ЦЕЛЬ ЗАДАНИЯ
Проверьте, согласуются ли с отрывком из воспоминаний о Блоке утверждения ниже, и на каждое ответьте «да» или «нет», дословно приведя решающие слова отрывка.
1. Спутник барышни пригласил ее на углу Итальянской.
2. По дороге спутник оживленно беседовал с барышней.
3. Перед уходом спутник оставил на столе двадцать пять рублей.

ПРЕДОСТАВЛЕННЫЙ ОТРЫВОК
Очень заговорился, хотел бы еще много сказать Вам, но лучше оставлю до статьи. Только вот еще: Вы неверно меня цитируете в обоих случаях; кроме того, знаю я эту любовь к мелочам быта, люблю ее в Вас лично ужасно и боюсь ее в Вас как писателе. Позвольте мне, в числе многих других и как бы уже не от своего лица, сказать Вам, что этой любовью, этой прелестью и нежностью невольно прикрываются самые страшные ямы – сентиментальность и жестокость – родные сестры. Уж лучше, я думаю, быть «бесчувственным».
Искренно Вас уважающий Александр Блок.

Из воспоминаний об Александре Блоке

М. Горький

В ресторане «Пекарь» барышня с Невского рассказывала мне:
– Это у вас книжечка того Блока, известного? Я его тоже знала, впрочем – только один раз. Как-то осенью, очень поздно и, знаете, слякоть, туман, уже на думских часах около полуночи, я страшно устала и собиралась идти домой, – вдруг, на углу Итальянской, меня пригласил прилично одетый, красивый такой, очень гордое лицо, я даже подумала: иностранец. Пошли пешком, – тут, недалеко, по Караванной, десять, комнаты для свиданий. Иду я, разговариваю, а он – молчит, и мне было неприятно даже, необыкновенно как-то, я не люблю невежливых. Пришли, я попросила чаю; позвонил он, а слуга – не идет, тогда он сам пошел в коридор, а я так, знаете, устала, озябла и уснула, сидя на диване. Потом вдруг проснулась, вижу: он сидит напротив, держит голову в руках, облокотясь на стол, и смотрит на меня так строго – ужасные глаза! Но мне – от стыда – даже не страшно было, только подумала: «Ах, боже мой, должно быть, музыкант!» Он – кудрявый. «Ах, извините, говорю, я сейчас разденусь».
А он улыбнулся вежливо и отвечает: «Не надо, не беспокойтесь». Пересел на диван ко мне, посадил меня на колени и говорит, гладя волосы: «Ну, подремлите еще». И – представьте ж себе – я опять заснула, – скандал! Понимаю, конечно, что это нехорошо, но – не могу. Он так нежно покачивает меня и так уютно с ним, открою глаза, улыбнусь, и он улыбнется. Кажется, я даже и совсем спала, когда он встряхнул меня осторожно и сказал: «Ну, прощайте, мне надо идти». И кладет на стол двадцать пять рублей. «Послушайте, говорю, как же это?» Конечно, очень сконфузилась, извиняюсь, – так смешно все это вышло, необыкновенно как-то. А он засмеялся тихонько, пожал мне руку и – даже поцеловал. Ушел, а когда я уходила, слуга говорит: «Знаешь, кто с тобой был? Блок, поэт – смотри!» И показал мне портрет в журнале, – вижу: верно, это он самый. «Боже мой, думаю, как глупо вышло».

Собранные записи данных
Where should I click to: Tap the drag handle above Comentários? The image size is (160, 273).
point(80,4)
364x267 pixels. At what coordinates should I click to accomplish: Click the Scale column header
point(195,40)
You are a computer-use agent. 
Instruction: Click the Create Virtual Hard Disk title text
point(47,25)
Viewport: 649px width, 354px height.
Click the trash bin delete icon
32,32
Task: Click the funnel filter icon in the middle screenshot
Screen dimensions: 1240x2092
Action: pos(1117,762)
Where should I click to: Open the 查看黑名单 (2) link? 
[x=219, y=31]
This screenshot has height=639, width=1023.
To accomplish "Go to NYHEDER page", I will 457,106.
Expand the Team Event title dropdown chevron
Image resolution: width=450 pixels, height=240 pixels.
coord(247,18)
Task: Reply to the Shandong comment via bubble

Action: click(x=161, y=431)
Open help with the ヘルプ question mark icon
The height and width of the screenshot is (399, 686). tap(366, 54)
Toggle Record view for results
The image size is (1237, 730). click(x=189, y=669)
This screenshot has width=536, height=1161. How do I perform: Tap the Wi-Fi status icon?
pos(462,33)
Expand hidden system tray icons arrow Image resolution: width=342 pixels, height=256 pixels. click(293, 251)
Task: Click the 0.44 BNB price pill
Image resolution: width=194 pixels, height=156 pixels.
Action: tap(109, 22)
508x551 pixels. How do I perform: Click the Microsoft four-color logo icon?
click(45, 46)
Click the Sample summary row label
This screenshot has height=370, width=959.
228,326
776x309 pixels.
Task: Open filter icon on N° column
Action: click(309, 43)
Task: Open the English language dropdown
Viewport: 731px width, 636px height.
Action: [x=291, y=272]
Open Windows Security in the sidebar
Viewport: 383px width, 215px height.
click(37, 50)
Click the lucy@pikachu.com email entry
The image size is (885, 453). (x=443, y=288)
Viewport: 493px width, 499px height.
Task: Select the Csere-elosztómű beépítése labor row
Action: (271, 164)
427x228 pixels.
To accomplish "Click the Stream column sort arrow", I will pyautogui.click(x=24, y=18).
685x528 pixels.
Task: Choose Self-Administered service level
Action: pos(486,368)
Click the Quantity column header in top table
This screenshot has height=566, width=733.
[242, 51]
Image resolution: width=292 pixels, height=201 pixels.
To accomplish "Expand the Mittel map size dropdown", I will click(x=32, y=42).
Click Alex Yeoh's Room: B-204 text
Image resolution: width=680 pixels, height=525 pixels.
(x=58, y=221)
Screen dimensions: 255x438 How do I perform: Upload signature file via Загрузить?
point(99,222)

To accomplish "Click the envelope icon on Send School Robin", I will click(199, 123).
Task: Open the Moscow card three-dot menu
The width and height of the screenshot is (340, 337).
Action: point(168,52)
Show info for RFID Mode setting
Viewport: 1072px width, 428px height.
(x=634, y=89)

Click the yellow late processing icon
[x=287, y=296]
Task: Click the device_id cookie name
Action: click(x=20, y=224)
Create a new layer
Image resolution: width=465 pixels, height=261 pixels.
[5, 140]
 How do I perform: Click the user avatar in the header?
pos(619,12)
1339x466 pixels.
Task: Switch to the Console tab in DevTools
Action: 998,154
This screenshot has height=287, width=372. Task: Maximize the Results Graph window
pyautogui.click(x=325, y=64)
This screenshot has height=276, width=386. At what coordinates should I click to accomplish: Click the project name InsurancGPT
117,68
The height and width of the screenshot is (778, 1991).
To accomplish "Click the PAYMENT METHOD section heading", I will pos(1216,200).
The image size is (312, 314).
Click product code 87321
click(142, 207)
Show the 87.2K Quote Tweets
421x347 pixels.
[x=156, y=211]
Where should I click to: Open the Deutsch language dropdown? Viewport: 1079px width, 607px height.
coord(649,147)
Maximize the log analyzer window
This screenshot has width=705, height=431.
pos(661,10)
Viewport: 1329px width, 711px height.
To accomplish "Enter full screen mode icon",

ОТВЕТ
1. Да: «на углу Итальянской, меня пригласил прилично одетый, красивый такой».
2. Нет: «Иду я, разговариваю, а он – молчит».
3. Да: «И кладет на стол двадцать пять рублей».